-- START Working data --

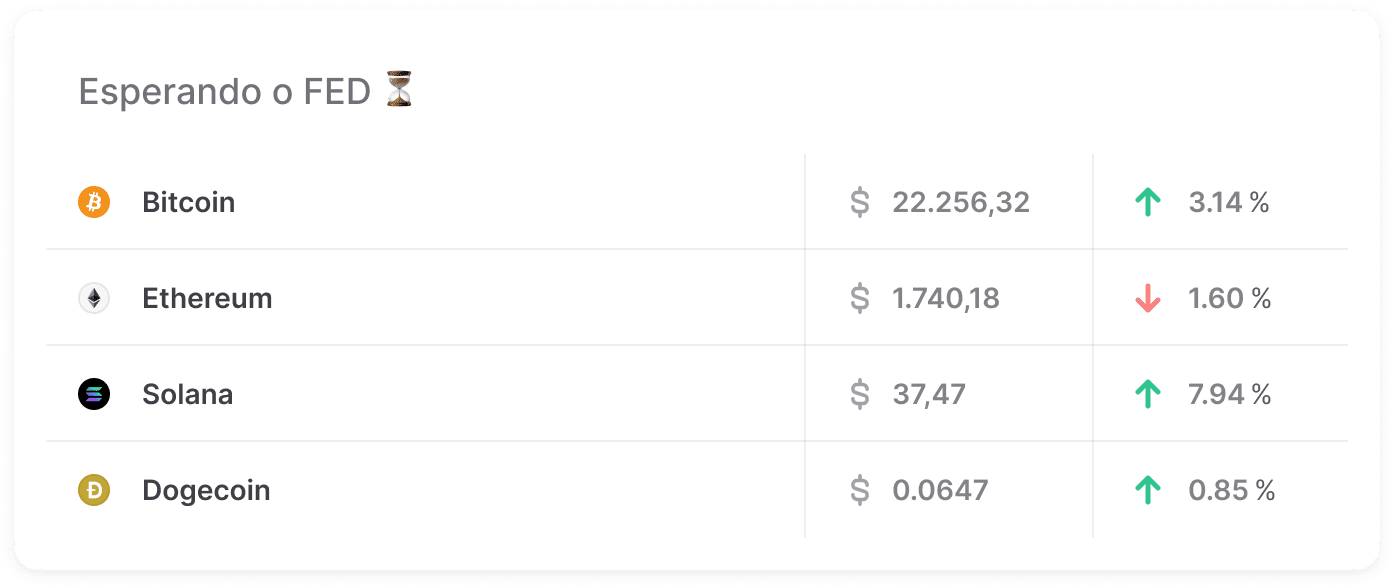This screenshot has height=588, width=1394.
Task: Click the 0.85 % Dogecoin change
Action: click(1231, 491)
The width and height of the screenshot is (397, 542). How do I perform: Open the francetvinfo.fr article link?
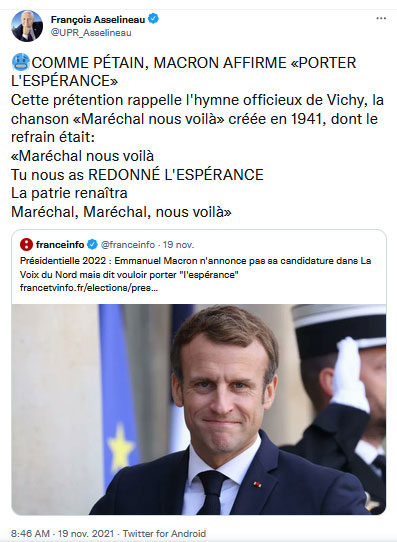click(x=89, y=288)
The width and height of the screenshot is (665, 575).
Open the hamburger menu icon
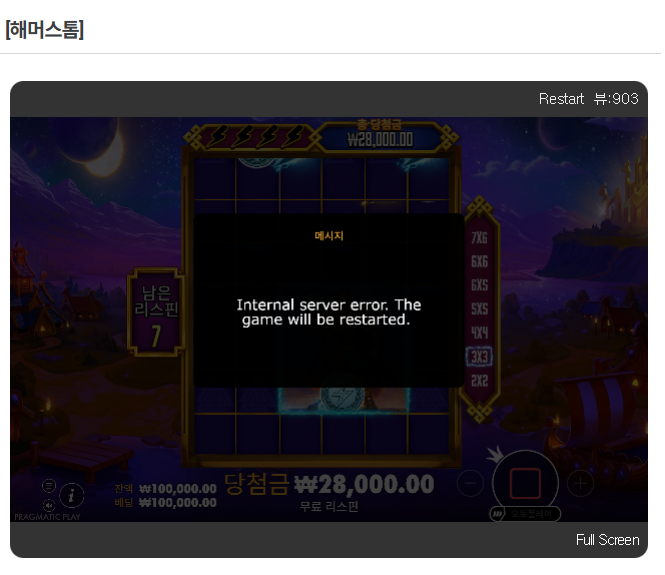click(x=49, y=485)
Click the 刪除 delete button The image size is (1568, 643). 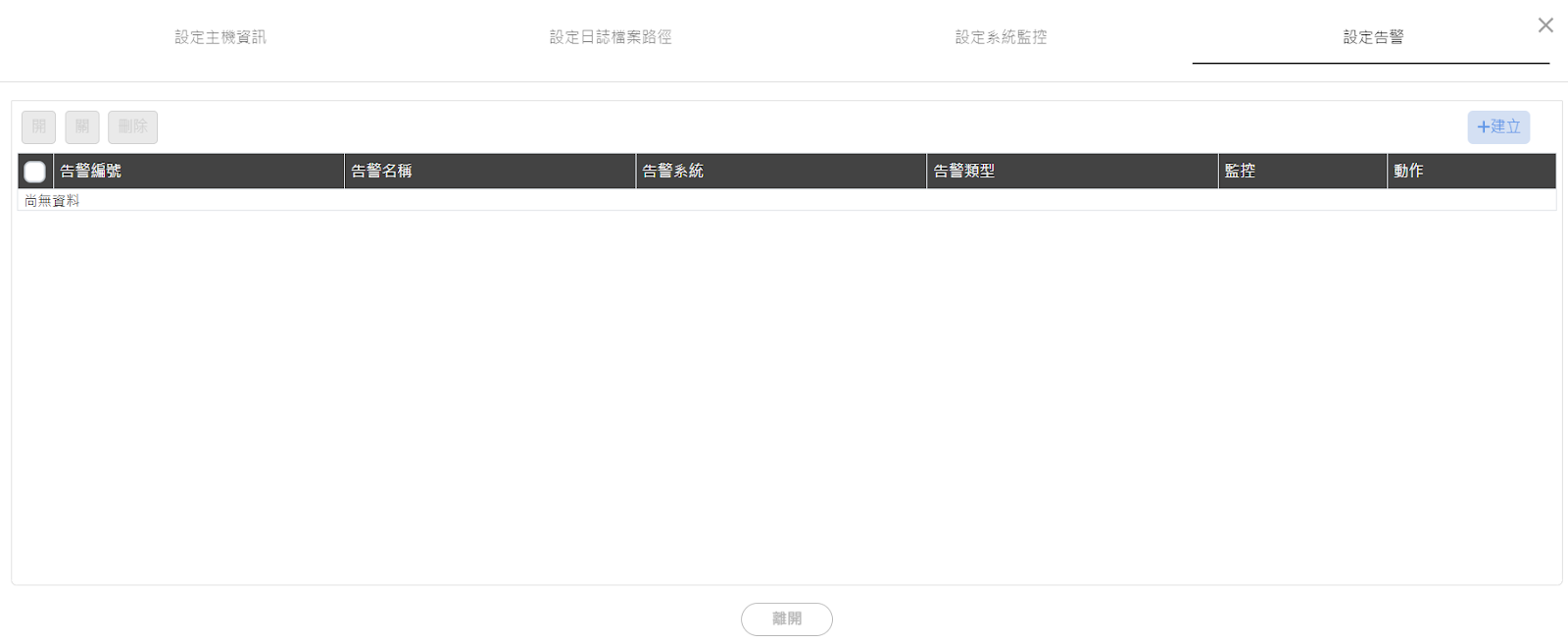[x=133, y=127]
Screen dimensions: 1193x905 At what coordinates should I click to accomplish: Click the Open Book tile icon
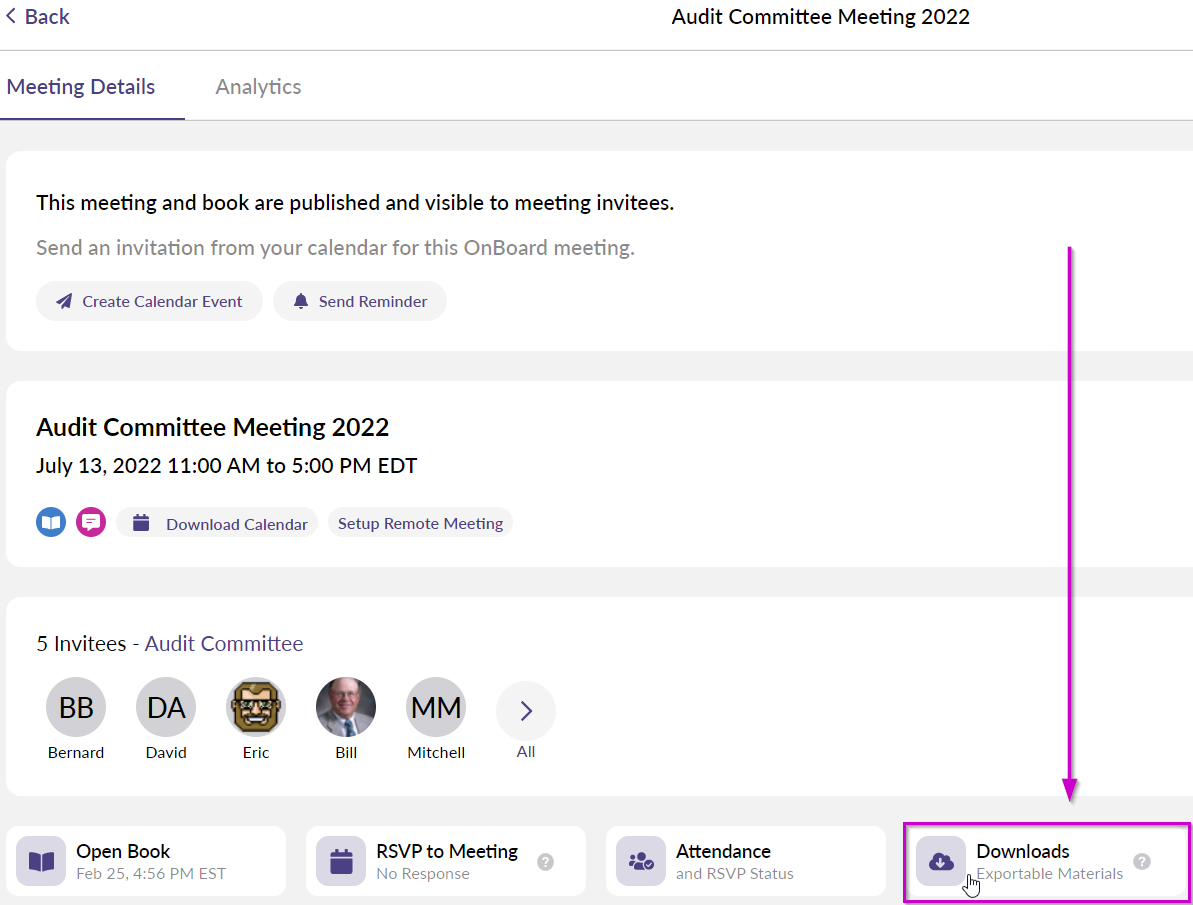[41, 861]
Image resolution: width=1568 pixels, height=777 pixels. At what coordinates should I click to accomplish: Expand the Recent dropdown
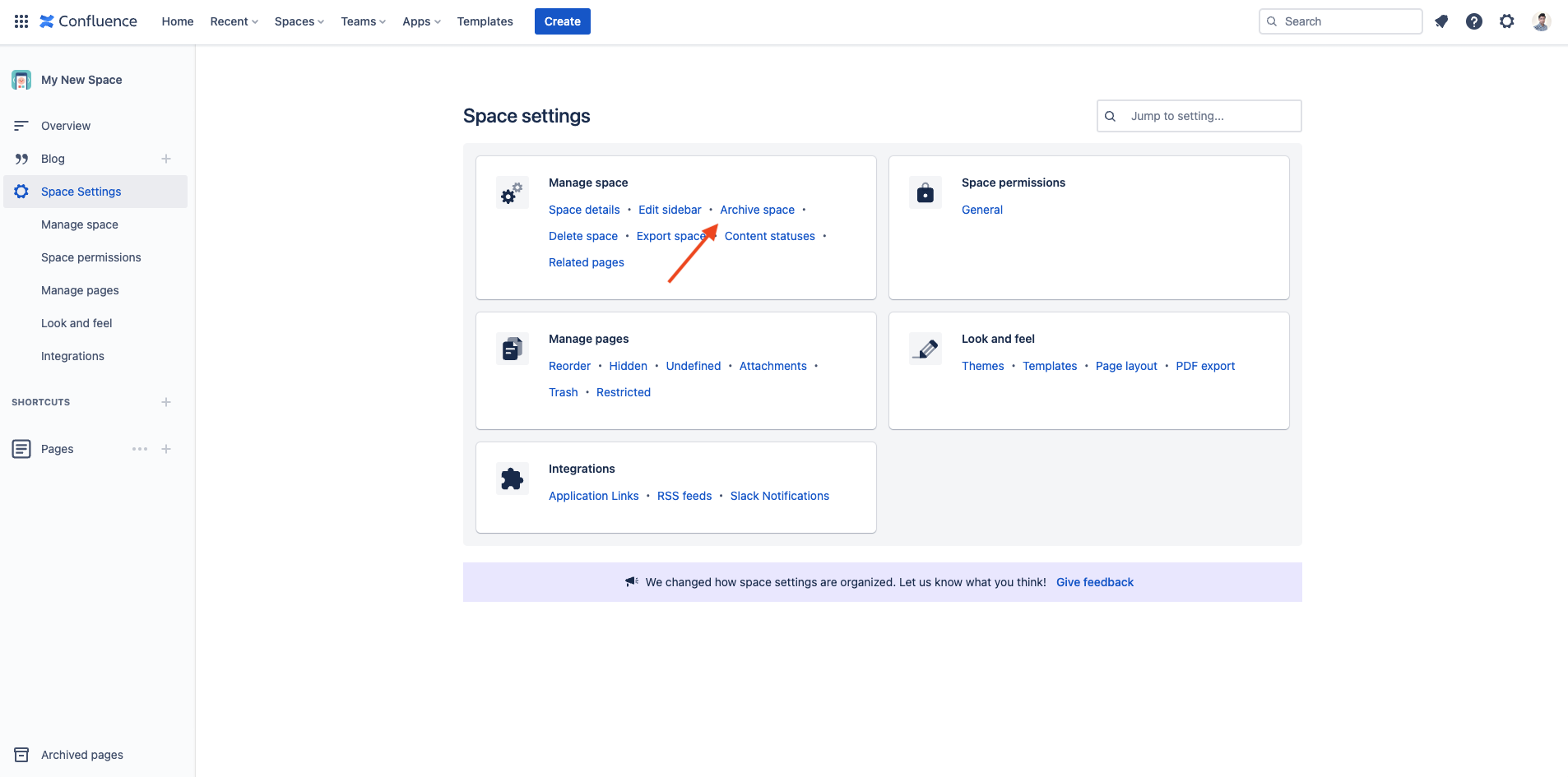(x=233, y=21)
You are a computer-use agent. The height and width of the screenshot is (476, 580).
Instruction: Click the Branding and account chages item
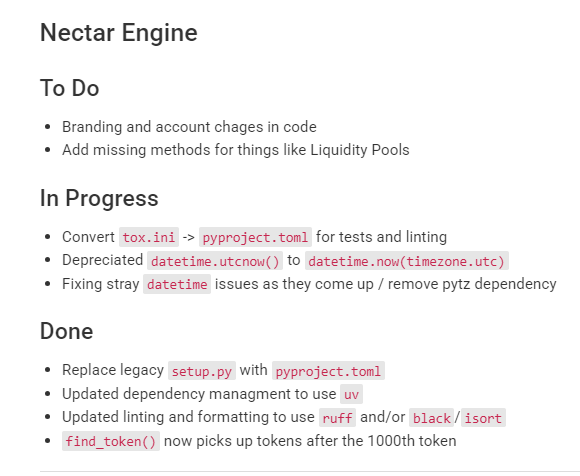point(189,127)
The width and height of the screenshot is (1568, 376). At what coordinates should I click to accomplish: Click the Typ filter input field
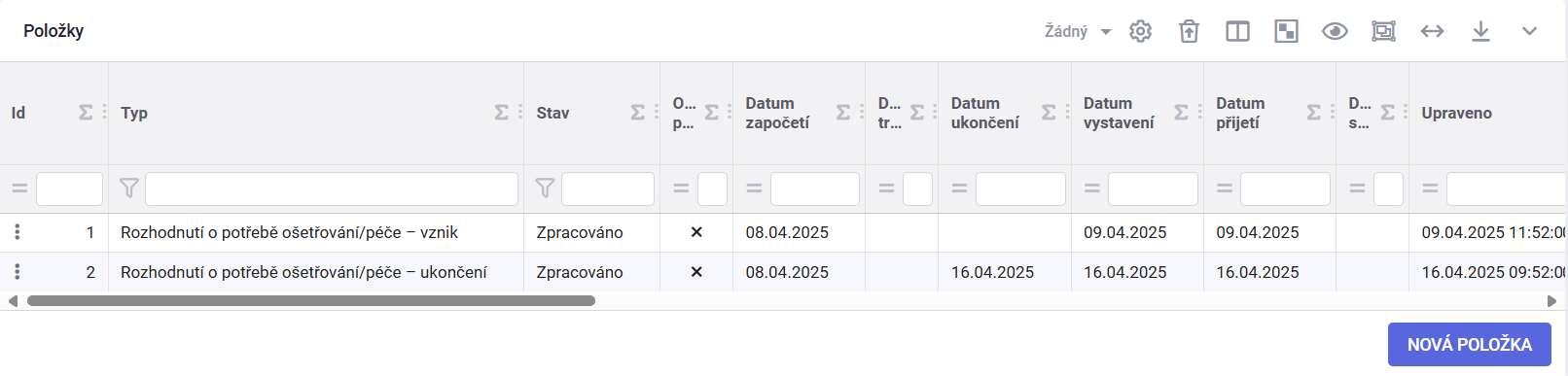[x=332, y=188]
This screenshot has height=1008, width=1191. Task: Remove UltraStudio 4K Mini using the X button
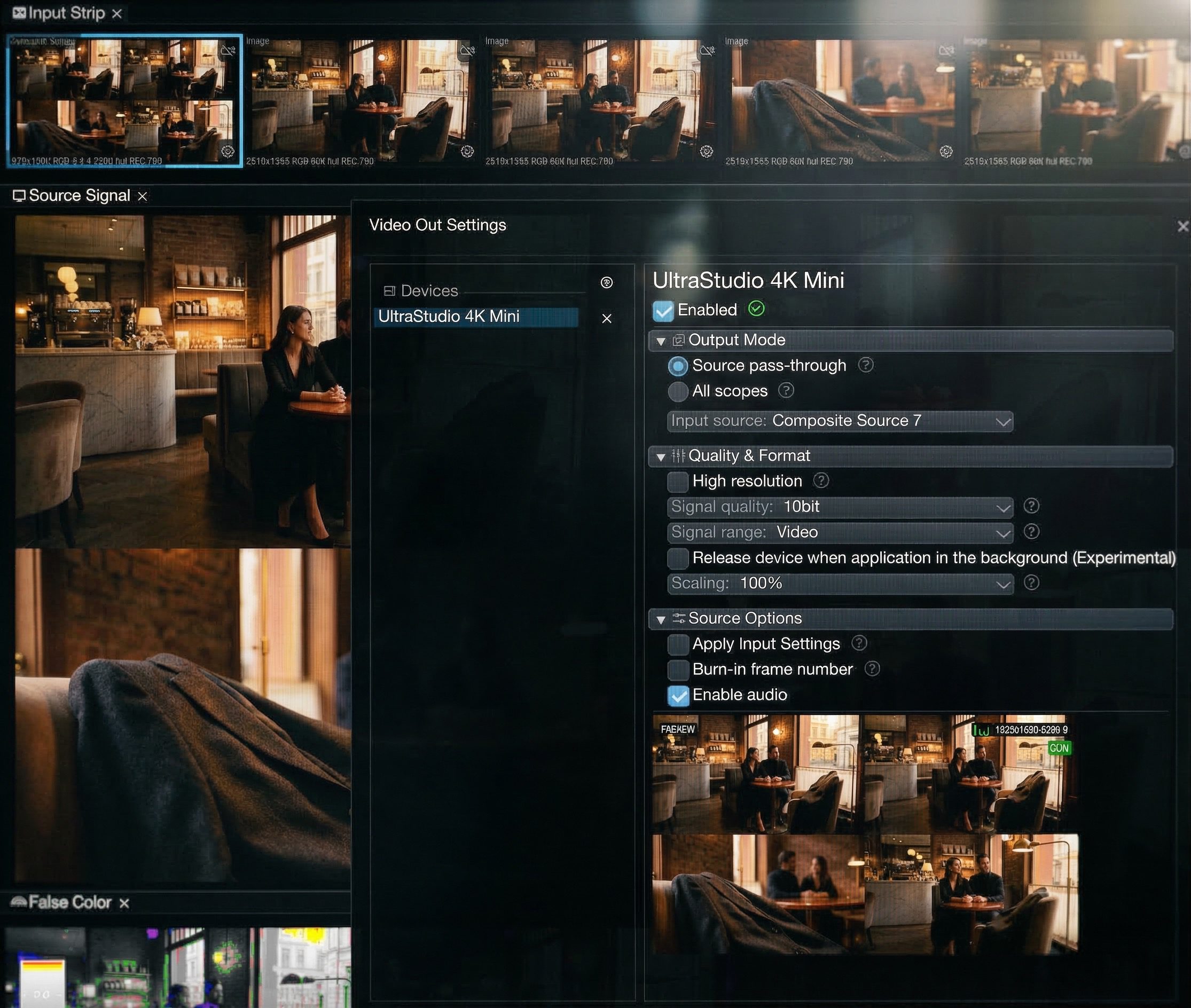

-- END Working data --

__Problem to work on__.
Present the rows from the line containing "Image resolution: width=1568" through the line containing "[x=332, y=188]" as a Markdown table with the columns Number and Text. Number each line, skip blank lines, and leave out the pictures.

__Task result__.
| Number | Text |
|---|---|
| 1 | Image resolution: width=1568 pixels, height=777 pixels. At what coordinates should I click to accomplish: Expand the Recent dropdown |
| 2 | (x=233, y=21) |
| 3 | You are a computer-use agent. The height and width of the screenshot is (476, 580). |
| 4 | Instruction: Click the Branding and account chages item |
| 5 | point(189,127) |
| 6 | The width and height of the screenshot is (1568, 376). At what coordinates should I click to accomplish: Click the Typ filter input field |
| 7 | [x=332, y=188] |